Rebuke for sin in any congregation is an important part of a healthy, alive church. If one part of my body is dirty, the other parts wash it. While Jesus wants individual parts clean, He also cares that the whole Body is pure. Sometimes we need to help one another, but we must do it in love, not with a wire brush.
This also requires humility. I have no right to take a scrub brush to someone else’s sin if I don’t recognize and deal with my own. Nor do I have any right to speak to sinners as though I have my act together. This is not about sitting on a pedestal and shaking my finger. It is about going to another person and taking their hand, drawing them back into fellowship.
When a church disciplines a member, it is actually examining and disciplining itself. Church discipline is not about a group of ‘Christian policemen’ throwing their weight around. Rather, it means God is exercising His authority in and through His people to restore one of His erring children.
This is why verses 18 to 20 talk about authority, prayer, and fellowship. We cannot discipline others if we ourselves are not disciplined, or if we have not agreed in prayer about the matter. We get our word ‘symphony’ from the Greek word for ‘agree.’ The idea of church discipline is to bring harmony out of discord with a united effort to keep our lives as clean as possible.
That being said, I notice that most Christians, myself included, are much better at rebuking, or at least talking down the sins of outsiders who are not in the church and are not Christians. Sometimes we do it to their face, but mostly not. I’ve done it to make myself appear ‘holier than thou’ and that is in itself a prideful sin.
Matthew 18 is about believers and does not refer to people without Christ. While their sin is damaging to them and others, without Jesus, they have no power to conquer it. They first need to know about His love for them and how He will forgive all their sin. Our message for them is that they can belong to His family, not that they need to be restored to fellowship.
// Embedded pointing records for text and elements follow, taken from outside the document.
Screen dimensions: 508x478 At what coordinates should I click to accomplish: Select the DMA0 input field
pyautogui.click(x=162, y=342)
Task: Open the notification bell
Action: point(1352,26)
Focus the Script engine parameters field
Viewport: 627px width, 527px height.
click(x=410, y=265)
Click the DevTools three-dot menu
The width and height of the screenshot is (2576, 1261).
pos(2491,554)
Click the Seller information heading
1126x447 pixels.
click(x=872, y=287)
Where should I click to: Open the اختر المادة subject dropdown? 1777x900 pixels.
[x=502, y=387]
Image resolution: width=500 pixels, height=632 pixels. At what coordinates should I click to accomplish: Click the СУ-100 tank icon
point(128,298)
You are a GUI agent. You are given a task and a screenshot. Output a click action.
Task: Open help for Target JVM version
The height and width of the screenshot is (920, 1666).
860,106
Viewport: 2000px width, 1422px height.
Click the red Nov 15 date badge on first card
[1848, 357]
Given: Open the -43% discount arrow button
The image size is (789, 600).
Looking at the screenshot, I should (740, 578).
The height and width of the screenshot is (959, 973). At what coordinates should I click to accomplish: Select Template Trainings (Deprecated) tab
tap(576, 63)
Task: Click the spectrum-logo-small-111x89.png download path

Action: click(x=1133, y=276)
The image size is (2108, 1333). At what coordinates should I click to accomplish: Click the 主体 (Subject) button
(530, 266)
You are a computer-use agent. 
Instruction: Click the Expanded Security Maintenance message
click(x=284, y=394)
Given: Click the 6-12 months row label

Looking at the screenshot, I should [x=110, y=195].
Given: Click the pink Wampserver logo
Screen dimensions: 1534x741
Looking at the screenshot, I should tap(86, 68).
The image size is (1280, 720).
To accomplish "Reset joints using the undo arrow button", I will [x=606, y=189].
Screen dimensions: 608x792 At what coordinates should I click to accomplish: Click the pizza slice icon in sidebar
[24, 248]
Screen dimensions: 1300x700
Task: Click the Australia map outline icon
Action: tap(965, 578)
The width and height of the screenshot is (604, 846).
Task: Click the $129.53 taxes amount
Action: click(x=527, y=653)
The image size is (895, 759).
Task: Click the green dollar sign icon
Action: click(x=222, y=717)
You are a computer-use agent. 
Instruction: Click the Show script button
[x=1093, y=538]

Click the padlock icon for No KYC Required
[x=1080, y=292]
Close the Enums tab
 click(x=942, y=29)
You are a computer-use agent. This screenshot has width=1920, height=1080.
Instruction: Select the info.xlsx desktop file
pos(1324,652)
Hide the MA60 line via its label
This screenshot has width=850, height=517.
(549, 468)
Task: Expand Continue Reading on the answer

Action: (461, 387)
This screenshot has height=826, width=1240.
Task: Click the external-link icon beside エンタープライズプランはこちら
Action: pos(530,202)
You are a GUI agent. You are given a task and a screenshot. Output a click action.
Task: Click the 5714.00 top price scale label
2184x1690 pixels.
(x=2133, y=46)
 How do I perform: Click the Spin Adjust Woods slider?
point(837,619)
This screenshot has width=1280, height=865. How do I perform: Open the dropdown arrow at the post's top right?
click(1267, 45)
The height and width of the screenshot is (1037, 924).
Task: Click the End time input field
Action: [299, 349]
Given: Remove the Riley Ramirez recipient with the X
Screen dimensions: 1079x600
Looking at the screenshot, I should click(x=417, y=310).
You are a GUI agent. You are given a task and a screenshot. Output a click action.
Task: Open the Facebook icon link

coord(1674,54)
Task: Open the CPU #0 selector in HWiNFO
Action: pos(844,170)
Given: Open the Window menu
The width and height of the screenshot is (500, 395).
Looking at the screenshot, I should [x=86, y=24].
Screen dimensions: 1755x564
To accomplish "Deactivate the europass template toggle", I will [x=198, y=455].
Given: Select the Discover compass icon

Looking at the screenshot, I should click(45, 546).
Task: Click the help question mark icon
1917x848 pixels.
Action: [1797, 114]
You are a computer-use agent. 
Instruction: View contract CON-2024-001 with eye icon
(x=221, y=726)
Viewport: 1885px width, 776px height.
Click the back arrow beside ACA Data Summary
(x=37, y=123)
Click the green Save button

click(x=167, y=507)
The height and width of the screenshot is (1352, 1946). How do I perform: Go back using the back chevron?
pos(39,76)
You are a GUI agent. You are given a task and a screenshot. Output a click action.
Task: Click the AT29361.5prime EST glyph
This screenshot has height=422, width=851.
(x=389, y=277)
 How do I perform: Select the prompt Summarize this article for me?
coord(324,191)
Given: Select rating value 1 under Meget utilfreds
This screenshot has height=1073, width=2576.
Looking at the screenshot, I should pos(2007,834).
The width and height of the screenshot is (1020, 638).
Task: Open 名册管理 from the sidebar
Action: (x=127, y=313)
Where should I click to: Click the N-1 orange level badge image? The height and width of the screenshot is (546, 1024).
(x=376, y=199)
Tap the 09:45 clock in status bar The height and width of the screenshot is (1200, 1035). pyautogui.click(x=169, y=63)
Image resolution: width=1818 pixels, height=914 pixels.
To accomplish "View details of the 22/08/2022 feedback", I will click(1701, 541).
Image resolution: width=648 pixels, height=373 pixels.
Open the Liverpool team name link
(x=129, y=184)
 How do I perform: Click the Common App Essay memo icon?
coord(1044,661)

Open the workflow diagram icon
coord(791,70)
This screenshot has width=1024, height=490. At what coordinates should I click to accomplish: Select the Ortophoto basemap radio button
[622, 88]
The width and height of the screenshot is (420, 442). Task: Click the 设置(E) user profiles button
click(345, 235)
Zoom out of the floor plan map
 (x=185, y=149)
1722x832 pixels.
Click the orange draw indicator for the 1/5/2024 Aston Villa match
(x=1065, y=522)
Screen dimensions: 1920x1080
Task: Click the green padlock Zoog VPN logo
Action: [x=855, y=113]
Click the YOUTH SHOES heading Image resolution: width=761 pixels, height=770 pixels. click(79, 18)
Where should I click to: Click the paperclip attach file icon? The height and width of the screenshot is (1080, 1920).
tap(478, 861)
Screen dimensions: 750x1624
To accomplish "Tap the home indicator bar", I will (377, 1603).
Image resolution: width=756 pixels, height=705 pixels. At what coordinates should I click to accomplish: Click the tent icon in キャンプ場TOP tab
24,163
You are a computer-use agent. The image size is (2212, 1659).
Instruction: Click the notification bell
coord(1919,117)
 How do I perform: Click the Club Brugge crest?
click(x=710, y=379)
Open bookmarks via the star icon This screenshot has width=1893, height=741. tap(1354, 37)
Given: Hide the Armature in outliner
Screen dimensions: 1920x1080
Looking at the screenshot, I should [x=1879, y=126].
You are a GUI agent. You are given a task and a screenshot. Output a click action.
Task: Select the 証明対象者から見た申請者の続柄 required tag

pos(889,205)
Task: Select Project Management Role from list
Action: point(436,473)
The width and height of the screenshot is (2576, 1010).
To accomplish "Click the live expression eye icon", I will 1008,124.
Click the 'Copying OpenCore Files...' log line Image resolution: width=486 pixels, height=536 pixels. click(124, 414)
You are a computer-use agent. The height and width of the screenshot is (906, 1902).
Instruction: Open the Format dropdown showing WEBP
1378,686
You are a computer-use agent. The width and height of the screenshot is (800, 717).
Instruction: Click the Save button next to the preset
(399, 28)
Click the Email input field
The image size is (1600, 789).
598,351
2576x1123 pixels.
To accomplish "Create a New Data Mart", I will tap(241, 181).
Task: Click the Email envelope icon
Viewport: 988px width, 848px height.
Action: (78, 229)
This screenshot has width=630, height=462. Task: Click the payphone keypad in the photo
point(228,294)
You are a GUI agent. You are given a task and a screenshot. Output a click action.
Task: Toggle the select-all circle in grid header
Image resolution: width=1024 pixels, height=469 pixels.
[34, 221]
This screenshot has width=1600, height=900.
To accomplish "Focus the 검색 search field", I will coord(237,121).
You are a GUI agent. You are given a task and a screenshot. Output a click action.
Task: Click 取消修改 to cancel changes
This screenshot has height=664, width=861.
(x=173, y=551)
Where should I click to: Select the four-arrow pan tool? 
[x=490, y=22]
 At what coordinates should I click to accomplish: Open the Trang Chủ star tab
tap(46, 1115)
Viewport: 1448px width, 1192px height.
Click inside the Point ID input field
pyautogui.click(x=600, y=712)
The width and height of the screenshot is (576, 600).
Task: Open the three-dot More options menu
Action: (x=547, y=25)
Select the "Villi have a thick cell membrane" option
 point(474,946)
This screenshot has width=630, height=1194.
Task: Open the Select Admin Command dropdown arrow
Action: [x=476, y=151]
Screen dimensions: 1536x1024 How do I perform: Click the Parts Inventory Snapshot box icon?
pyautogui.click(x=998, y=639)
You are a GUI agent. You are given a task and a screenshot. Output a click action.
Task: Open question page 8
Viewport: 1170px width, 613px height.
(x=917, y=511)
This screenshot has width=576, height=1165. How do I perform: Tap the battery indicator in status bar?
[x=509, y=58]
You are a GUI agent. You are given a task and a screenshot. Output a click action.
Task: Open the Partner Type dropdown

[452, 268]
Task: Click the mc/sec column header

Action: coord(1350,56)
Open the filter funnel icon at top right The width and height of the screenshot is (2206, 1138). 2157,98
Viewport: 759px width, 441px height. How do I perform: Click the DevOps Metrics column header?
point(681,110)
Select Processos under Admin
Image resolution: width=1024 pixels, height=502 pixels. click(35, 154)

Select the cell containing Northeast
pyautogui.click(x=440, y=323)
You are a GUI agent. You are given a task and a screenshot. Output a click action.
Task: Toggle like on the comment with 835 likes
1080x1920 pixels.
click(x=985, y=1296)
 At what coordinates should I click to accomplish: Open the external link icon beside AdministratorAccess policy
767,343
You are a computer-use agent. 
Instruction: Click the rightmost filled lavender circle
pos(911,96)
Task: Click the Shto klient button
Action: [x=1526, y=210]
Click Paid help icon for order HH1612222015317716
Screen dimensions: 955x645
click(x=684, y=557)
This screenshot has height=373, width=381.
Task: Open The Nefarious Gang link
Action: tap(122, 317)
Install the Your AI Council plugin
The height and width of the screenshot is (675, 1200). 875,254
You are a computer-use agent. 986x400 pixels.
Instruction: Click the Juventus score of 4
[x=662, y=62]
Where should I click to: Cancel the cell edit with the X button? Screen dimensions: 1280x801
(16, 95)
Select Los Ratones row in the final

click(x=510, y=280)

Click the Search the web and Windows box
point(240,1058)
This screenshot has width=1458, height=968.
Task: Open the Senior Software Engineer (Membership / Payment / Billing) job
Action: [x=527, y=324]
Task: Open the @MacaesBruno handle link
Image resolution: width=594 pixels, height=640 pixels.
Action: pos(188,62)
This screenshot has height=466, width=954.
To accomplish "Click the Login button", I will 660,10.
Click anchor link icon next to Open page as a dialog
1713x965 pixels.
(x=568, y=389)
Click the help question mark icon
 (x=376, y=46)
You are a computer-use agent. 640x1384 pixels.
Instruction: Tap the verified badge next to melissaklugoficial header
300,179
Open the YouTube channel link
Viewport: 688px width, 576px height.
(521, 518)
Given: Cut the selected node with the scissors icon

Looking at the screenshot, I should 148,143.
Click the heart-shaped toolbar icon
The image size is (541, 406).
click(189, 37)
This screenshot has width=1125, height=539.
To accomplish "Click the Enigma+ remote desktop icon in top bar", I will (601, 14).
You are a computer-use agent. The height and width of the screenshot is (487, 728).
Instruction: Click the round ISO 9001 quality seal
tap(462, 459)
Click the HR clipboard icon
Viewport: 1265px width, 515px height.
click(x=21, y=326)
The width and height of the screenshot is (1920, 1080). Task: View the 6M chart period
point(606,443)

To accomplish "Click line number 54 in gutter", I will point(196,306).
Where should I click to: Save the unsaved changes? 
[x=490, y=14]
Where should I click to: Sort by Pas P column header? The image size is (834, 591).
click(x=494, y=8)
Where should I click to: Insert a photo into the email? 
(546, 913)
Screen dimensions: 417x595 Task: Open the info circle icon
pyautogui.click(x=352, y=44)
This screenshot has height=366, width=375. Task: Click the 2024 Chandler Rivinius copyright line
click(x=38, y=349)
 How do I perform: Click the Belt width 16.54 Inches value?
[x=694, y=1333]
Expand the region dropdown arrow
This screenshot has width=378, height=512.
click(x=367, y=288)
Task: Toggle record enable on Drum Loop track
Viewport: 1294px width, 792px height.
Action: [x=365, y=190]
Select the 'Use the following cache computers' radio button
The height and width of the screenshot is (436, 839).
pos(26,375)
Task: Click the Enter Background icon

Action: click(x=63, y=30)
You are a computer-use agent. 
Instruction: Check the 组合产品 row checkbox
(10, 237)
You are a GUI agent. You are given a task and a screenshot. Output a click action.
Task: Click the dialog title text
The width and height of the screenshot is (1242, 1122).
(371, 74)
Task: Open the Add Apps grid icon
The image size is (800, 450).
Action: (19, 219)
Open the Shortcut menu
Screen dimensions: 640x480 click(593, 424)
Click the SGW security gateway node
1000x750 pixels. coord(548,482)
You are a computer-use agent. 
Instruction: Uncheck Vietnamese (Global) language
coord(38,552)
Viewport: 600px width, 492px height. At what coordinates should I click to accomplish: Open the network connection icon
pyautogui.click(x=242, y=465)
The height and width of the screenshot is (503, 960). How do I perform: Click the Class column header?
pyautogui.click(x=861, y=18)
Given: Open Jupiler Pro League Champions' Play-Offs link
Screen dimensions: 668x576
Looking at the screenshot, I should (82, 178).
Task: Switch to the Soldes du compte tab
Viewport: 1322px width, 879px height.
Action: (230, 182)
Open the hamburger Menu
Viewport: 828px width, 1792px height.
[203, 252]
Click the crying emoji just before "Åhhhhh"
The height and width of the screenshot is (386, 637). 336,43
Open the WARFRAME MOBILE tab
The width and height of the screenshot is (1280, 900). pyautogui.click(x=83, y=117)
My Gran’s words come back to me. If I cannot bring good news to sinners (believers or otherwise), then I need to be careful that any ‘bad news’ that I share is spoken from a heart filled with love. While I don’t always agree that ‘it is better to be nice than right,’ Jesus clearly challenges me that being right by itself will not be produce the results I’m looking for. Unless I love others, I’d better keep my mouth shut.